2018 marks the 200th anniversary of Mary Shelley’s novel, “Frankenstein.” In celebration, on Oct. 26, the Mahindra Humanities Center put on “The Afterlives of Frankenstein” in the Barker Center. This event featured multiple panels filled with various academics with extensive knowledge on both the novel and its cultural significance post-publication that extends to a present day sociopolitical context.
The panels consisted of multiple professors and fellows who used film to help illustrate their interpretations and analysis of the novel and to describe how “Frankenstein”’s 19th century themes map out many current day social phenomena.
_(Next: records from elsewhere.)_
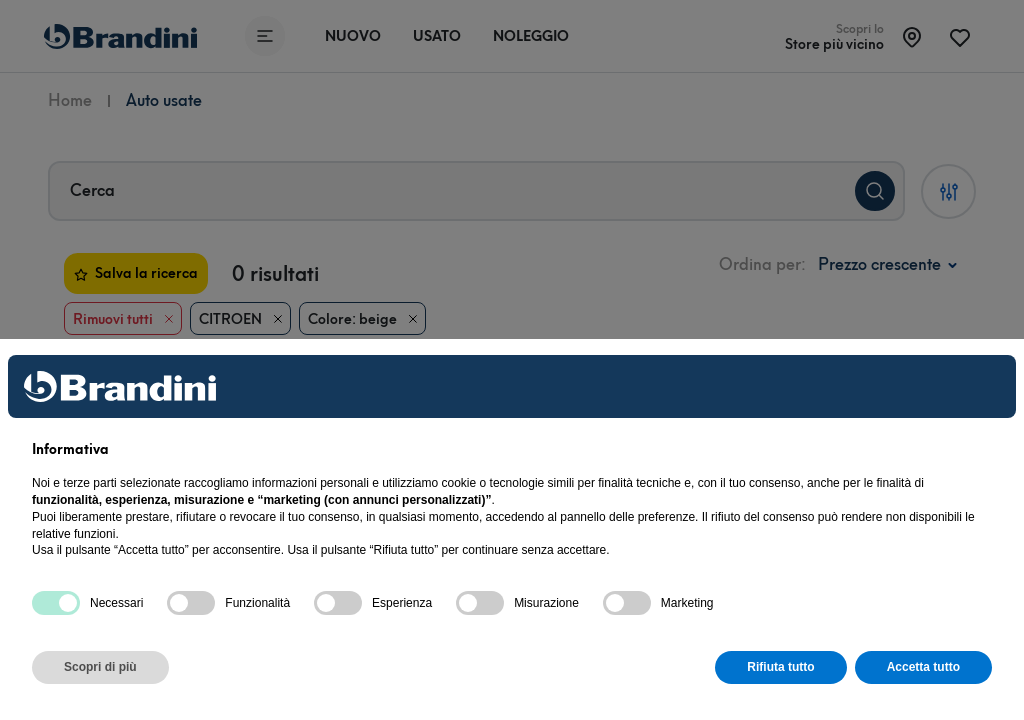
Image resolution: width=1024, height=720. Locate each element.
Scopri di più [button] (100, 667)
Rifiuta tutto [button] (780, 667)
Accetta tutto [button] (923, 667)
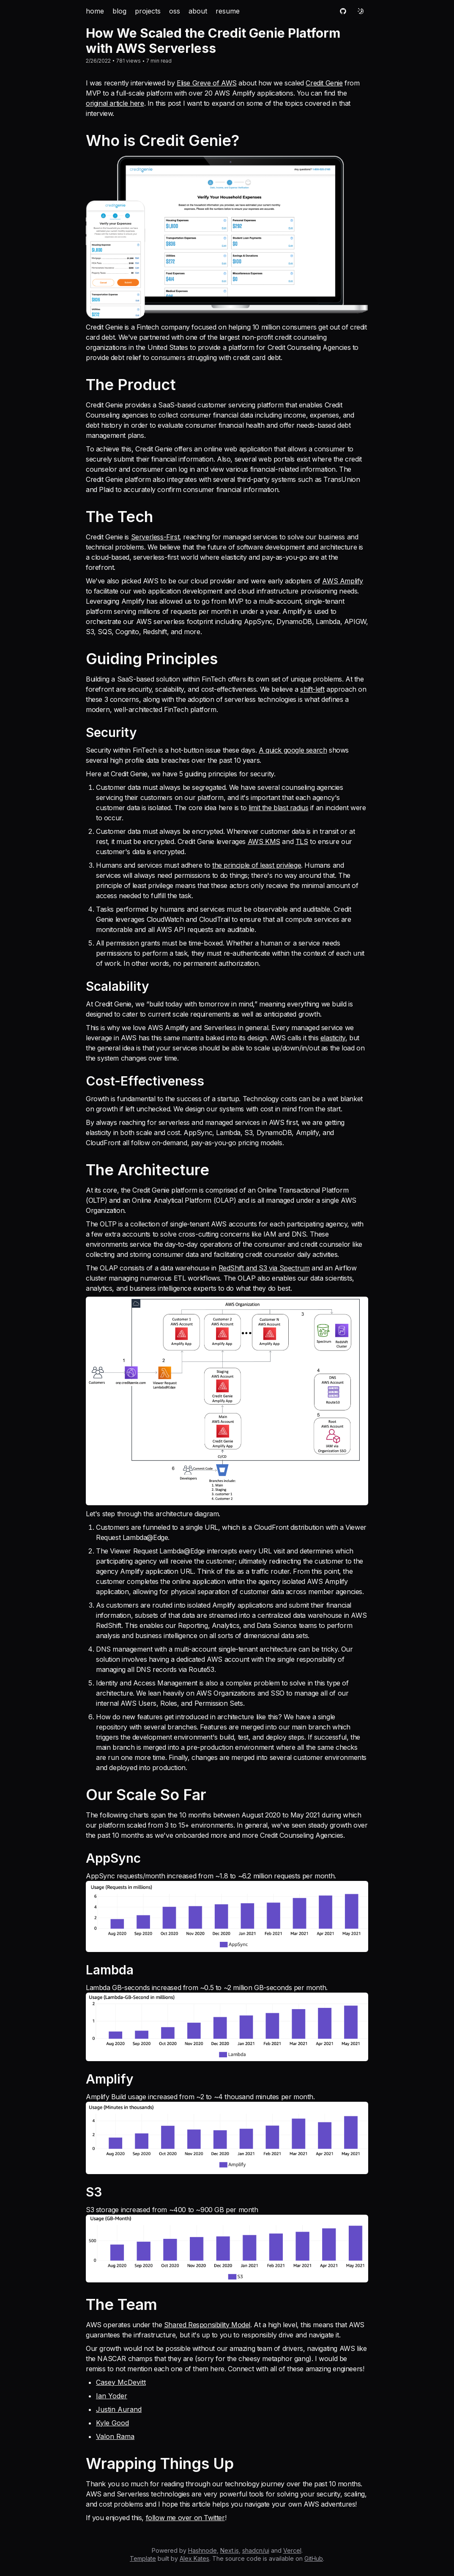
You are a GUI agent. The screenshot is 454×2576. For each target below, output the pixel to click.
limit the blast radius (278, 807)
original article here (115, 103)
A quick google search (293, 750)
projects (148, 11)
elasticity (332, 1038)
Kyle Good (112, 2423)
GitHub (313, 2558)
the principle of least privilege (256, 865)
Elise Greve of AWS (207, 83)
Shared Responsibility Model (207, 2324)
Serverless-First (155, 537)
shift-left (312, 689)
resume (228, 11)
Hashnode (202, 2550)
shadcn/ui (255, 2550)
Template (143, 2558)
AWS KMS (264, 841)
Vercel (292, 2550)
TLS (301, 841)
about (198, 11)
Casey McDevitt (121, 2382)
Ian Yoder (111, 2396)
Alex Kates (194, 2558)
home (95, 11)
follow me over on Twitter (185, 2517)
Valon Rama (115, 2436)
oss (174, 11)
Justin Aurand (119, 2409)
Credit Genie (324, 83)
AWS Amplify (342, 581)
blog (119, 11)
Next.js (229, 2550)
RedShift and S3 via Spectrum (264, 1268)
James Chandler, Professor of English at the University of Chicago, used a clip from the 2004 series adaptation of “Frankenstein,” in which Victor Frankenstein sets his monster’s female companion on fire, to help present the notion of the discourse of sympathy within monsters and humans.
Moira G. Weigel, a post-doctoral member of the Harvard Society of Fellows, presented a clip from the 1968 film “Rosemary’s Baby” to depict how Frankenstein’s terror mirrors what she calls “mommy horror.” The clip showed the main character, Rosemary, reacting similarly to how Henry Frankenstein does after he creates his monster in the novel. Rosemary exclaims, “It’s alive! It’s alive!”
“It really struck me going back to the novel how much it just does seem to be about loss and pregnancy loss and these forms of grief that we don’t necessarily talk about,” Weigel said when discussing the movie’s connection to “Frankenstein.” “How do we use that to think about this current moment and these sort of structural issues?” Some members of the audience also felt that film and the novel were deeply intertwined.
“I think the approach of thinking about cinema and the novel was really innovative and provocative, and so that made me think about the novel not singularly, but in context and conversation with cinematic representations,” said Margaret J. Rhee, a Harvard College Fellow in the English Department.
This event has been in the making for over a year. Deidre Lynch, Professor of English literature at Harvard, said, “It would be hard to name a book that has had more impact on the way we think about humanity, about beauty and ugliness, about science, about race, so it seems such an important novel that it seemed as if we should commemorate its bicentennial.” When asked about her opinion on how “Frankenstein” has held such a strong influence over society in its 200 year history, she explained that, “It seems topical for every new generation that comes to it.” She cited its thematic parallels to ecological destruction, eugenics, and family.
Students can engage in reading and learning about Mary Shelley’s novel through multiple opportunities: On Halloween day, from 9 a.m. to 4 p.m., there will be a marathon reading of the entire novel, followed by a demonstration of the scientific experiments of the age of the novel’s publication at 4:30 p.m. in Science Center Hall B. There will also be a Frankenstein film screening at the Harvard Film Archive, where undergraduate students receive free admission. For those who want a relaxed experience with one of the most historically iconic horror novels, consider revisiting the writing of Mary Shelley for the chills!